[What is asked] Return every line of the data below verbatim, leaving out the pictures.

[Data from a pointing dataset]

** Begin **

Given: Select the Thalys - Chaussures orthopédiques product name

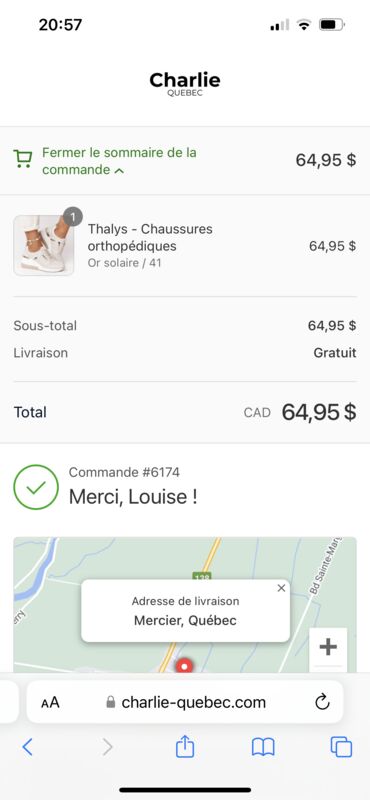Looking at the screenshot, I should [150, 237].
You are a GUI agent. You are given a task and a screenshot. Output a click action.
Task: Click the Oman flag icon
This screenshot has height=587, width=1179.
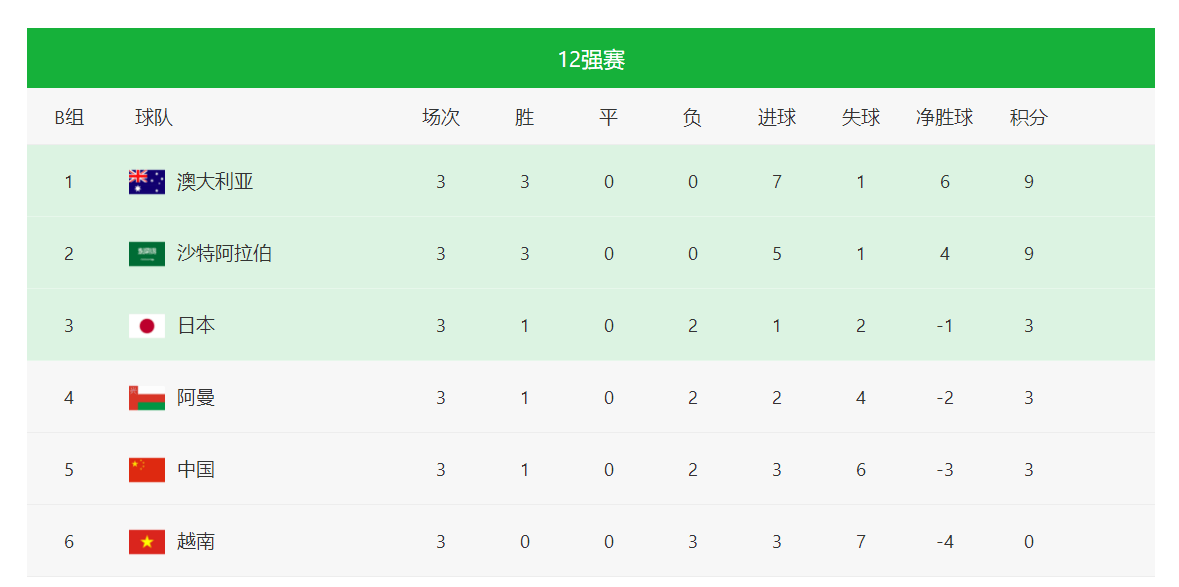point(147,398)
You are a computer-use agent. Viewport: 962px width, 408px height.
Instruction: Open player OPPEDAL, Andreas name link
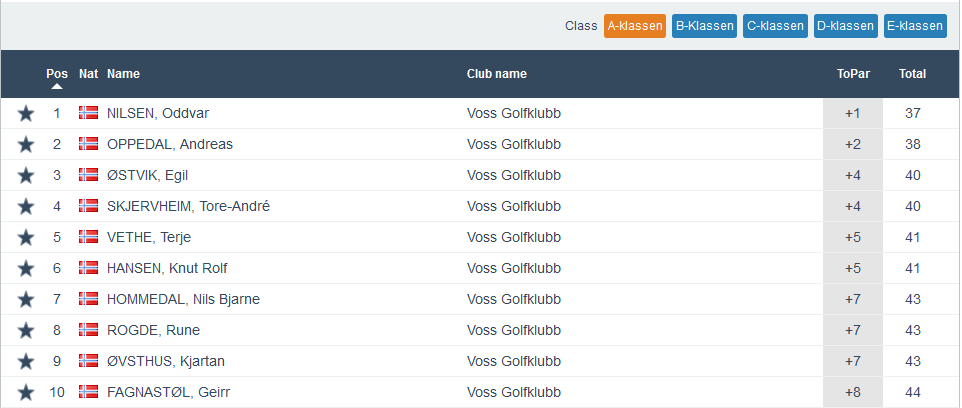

** End **

[Task solution]
Given: Select the Thalys - Chaussures orthopédiques product name

Looking at the screenshot, I should [150, 237].
You are a GUI agent. You are given a task and a screenshot. Output a click action.
Task: Click the Oman flag icon
This screenshot has height=587, width=1179.
point(147,398)
You are a computer-use agent. Viewport: 962px width, 408px height.
Instruction: Open player OPPEDAL, Andreas name link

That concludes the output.